◆ Data supplied:
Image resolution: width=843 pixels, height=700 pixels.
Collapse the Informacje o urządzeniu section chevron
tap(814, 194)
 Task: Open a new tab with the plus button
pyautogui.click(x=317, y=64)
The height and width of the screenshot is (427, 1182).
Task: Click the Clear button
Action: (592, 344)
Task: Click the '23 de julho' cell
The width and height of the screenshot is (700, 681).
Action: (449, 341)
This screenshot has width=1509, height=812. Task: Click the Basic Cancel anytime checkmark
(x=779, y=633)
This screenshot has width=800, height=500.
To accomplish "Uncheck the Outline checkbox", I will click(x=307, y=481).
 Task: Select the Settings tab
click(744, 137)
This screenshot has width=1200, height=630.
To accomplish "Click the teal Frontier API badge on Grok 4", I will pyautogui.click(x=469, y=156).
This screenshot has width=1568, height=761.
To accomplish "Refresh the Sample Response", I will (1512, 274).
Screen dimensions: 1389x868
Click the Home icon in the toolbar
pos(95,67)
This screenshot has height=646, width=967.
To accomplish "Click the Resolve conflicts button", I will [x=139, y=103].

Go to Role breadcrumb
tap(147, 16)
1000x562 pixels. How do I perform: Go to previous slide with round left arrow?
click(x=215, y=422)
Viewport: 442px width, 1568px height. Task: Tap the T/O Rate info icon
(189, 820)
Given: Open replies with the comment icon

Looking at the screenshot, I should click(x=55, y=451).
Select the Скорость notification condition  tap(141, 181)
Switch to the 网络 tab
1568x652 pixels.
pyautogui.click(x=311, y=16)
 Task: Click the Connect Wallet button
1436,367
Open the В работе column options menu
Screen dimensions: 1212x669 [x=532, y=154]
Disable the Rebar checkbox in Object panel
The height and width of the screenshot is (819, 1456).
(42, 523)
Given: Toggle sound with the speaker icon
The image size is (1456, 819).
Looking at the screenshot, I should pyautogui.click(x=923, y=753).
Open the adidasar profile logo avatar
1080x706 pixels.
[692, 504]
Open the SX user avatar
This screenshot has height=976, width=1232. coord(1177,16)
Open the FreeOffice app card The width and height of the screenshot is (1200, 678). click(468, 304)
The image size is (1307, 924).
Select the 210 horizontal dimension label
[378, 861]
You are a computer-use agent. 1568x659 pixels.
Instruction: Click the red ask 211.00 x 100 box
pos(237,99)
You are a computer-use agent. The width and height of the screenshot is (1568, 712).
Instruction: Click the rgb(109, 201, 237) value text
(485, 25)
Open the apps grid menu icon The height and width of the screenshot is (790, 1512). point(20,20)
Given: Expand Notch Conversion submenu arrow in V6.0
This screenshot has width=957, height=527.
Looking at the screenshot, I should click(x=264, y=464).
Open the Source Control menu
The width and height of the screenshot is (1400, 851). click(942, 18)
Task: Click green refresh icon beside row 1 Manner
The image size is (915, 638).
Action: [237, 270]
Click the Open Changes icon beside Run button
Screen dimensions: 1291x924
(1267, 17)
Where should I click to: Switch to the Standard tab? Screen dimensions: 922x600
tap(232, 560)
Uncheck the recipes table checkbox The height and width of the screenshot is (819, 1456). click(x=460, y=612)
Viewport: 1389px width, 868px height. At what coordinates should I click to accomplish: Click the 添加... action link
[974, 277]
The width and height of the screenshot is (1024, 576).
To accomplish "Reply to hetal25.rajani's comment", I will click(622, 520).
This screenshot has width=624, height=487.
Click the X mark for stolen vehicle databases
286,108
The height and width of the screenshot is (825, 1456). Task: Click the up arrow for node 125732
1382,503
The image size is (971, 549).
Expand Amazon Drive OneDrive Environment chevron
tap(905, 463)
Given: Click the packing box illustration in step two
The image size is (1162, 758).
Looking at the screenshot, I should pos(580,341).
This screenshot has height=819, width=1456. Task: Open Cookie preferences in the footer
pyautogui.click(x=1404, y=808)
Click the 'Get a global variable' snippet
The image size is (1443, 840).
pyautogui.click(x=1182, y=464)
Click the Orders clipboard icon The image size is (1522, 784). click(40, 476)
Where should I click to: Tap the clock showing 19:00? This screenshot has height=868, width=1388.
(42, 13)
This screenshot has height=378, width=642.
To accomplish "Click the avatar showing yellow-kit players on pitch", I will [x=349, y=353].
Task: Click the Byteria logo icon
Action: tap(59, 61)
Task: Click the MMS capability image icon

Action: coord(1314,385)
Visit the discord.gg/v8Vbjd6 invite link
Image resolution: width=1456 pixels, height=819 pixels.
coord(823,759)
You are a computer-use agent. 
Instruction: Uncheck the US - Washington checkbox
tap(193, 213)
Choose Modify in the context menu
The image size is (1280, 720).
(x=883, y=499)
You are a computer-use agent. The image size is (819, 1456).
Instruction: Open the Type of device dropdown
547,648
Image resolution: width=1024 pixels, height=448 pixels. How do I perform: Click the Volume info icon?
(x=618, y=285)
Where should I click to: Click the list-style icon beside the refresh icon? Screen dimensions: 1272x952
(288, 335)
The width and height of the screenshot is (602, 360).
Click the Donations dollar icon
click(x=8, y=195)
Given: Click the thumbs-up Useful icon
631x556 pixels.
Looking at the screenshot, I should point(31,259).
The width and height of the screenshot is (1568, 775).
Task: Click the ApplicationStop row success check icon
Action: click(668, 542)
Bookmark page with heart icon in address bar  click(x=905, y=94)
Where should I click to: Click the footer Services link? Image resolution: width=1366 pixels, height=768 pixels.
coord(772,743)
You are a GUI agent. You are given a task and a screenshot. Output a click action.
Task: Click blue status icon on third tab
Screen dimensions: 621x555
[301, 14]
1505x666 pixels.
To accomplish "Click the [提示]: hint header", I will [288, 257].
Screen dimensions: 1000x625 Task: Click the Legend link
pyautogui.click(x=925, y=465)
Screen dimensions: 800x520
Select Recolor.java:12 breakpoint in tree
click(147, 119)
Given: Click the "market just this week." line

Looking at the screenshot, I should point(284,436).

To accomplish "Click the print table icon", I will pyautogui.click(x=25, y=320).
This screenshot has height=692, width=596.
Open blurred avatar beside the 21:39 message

◆ Objective: Reproduce the listing above with each occurrence of "checkbox" changed to "check box", keeping every other character as it is.

◆ The result:
Image resolution: width=843 pixels, height=700 pixels.
Collapse the Informacje o urządzeniu section chevron
tap(814, 194)
 Task: Open a new tab with the plus button
pyautogui.click(x=317, y=64)
The height and width of the screenshot is (427, 1182).
Task: Click the Clear button
Action: (592, 344)
Task: Click the '23 de julho' cell
The width and height of the screenshot is (700, 681).
Action: (449, 341)
This screenshot has width=1509, height=812. Task: Click the Basic Cancel anytime checkmark
(x=779, y=633)
This screenshot has width=800, height=500.
To accomplish "Uncheck the Outline check box", I will click(x=307, y=481).
 Task: Select the Settings tab
click(744, 137)
This screenshot has width=1200, height=630.
To accomplish "Click the teal Frontier API badge on Grok 4", I will pyautogui.click(x=469, y=156).
This screenshot has width=1568, height=761.
To accomplish "Refresh the Sample Response", I will (1512, 274).
Screen dimensions: 1389x868
Click the Home icon in the toolbar
pos(95,67)
This screenshot has height=646, width=967.
To accomplish "Click the Resolve conflicts button", I will [x=139, y=103].

Go to Role breadcrumb
tap(147, 16)
1000x562 pixels. How do I perform: Go to previous slide with round left arrow?
click(x=215, y=422)
Viewport: 442px width, 1568px height. Task: Tap the T/O Rate info icon
(189, 820)
Given: Open replies with the comment icon

Looking at the screenshot, I should click(x=55, y=451).
Select the Скорость notification condition  tap(141, 181)
Switch to the 网络 tab
1568x652 pixels.
pyautogui.click(x=311, y=16)
 Task: Click the Connect Wallet button
1436,367
Open the В работе column options menu
Screen dimensions: 1212x669 [x=532, y=154]
Disable the Rebar check box in Object panel
The height and width of the screenshot is (819, 1456).
(42, 523)
Given: Toggle sound with the speaker icon
The image size is (1456, 819).
Looking at the screenshot, I should pyautogui.click(x=923, y=753).
Open the adidasar profile logo avatar
1080x706 pixels.
[692, 504]
Open the SX user avatar
This screenshot has height=976, width=1232. coord(1177,16)
Open the FreeOffice app card The width and height of the screenshot is (1200, 678). click(468, 304)
The image size is (1307, 924).
Select the 210 horizontal dimension label
[378, 861]
You are a computer-use agent. 1568x659 pixels.
Instruction: Click the red ask 211.00 x 100 box
pos(237,99)
You are a computer-use agent. The width and height of the screenshot is (1568, 712).
Instruction: Click the rgb(109, 201, 237) value text
(485, 25)
Open the apps grid menu icon The height and width of the screenshot is (790, 1512). point(20,20)
Given: Expand Notch Conversion submenu arrow in V6.0
This screenshot has width=957, height=527.
Looking at the screenshot, I should click(x=264, y=464).
Open the Source Control menu
The width and height of the screenshot is (1400, 851). click(942, 18)
Task: Click green refresh icon beside row 1 Manner
The image size is (915, 638).
Action: [237, 270]
Click the Open Changes icon beside Run button
Screen dimensions: 1291x924
(1267, 17)
Where should I click to: Switch to the Standard tab? Screen dimensions: 922x600
tap(232, 560)
Uncheck the recipes table check box The height and width of the screenshot is (819, 1456). click(x=460, y=612)
Viewport: 1389px width, 868px height. At what coordinates should I click to accomplish: Click the 添加... action link
[974, 277]
The width and height of the screenshot is (1024, 576).
To accomplish "Reply to hetal25.rajani's comment", I will click(622, 520).
This screenshot has width=624, height=487.
Click the X mark for stolen vehicle databases
286,108
The height and width of the screenshot is (825, 1456). Task: Click the up arrow for node 125732
1382,503
The image size is (971, 549).
Expand Amazon Drive OneDrive Environment chevron
tap(905, 463)
Given: Click the packing box illustration in step two
The image size is (1162, 758).
Looking at the screenshot, I should pos(580,341).
This screenshot has height=819, width=1456. Task: Open Cookie preferences in the footer
pyautogui.click(x=1404, y=808)
Click the 'Get a global variable' snippet
The image size is (1443, 840).
pyautogui.click(x=1182, y=464)
Click the Orders clipboard icon The image size is (1522, 784). click(40, 476)
Where should I click to: Tap the clock showing 19:00? This screenshot has height=868, width=1388.
(42, 13)
This screenshot has height=378, width=642.
To accomplish "Click the avatar showing yellow-kit players on pitch", I will [x=349, y=353].
Task: Click the Byteria logo icon
Action: tap(59, 61)
Task: Click the MMS capability image icon

Action: coord(1314,385)
Visit the discord.gg/v8Vbjd6 invite link
Image resolution: width=1456 pixels, height=819 pixels.
coord(823,759)
You are a computer-use agent. 
Instruction: Uncheck the US - Washington check box
tap(193, 213)
Choose Modify in the context menu
The image size is (1280, 720).
(x=883, y=499)
You are a computer-use agent. The image size is (819, 1456).
Instruction: Open the Type of device dropdown
547,648
Image resolution: width=1024 pixels, height=448 pixels. How do I perform: Click the Volume info icon?
(x=618, y=285)
Where should I click to: Click the list-style icon beside the refresh icon? Screen dimensions: 1272x952
(288, 335)
The width and height of the screenshot is (602, 360).
Click the Donations dollar icon
click(x=8, y=195)
Given: Click the thumbs-up Useful icon
631x556 pixels.
Looking at the screenshot, I should point(31,259).
The width and height of the screenshot is (1568, 775).
Task: Click the ApplicationStop row success check icon
Action: click(668, 542)
Bookmark page with heart icon in address bar  click(x=905, y=94)
Where should I click to: Click the footer Services link? Image resolution: width=1366 pixels, height=768 pixels.
coord(772,743)
You are a GUI agent. You are given a task and a screenshot. Output a click action.
Task: Click blue status icon on third tab
Screen dimensions: 621x555
[301, 14]
1505x666 pixels.
To accomplish "Click the [提示]: hint header", I will [288, 257].
Screen dimensions: 1000x625 Task: Click the Legend link
pyautogui.click(x=925, y=465)
Screen dimensions: 800x520
Select Recolor.java:12 breakpoint in tree
click(147, 119)
Given: Click the "market just this week." line

Looking at the screenshot, I should point(284,436).

To accomplish "Click the print table icon", I will pyautogui.click(x=25, y=320).
This screenshot has height=692, width=596.
Open blurred avatar beside the 21:39 message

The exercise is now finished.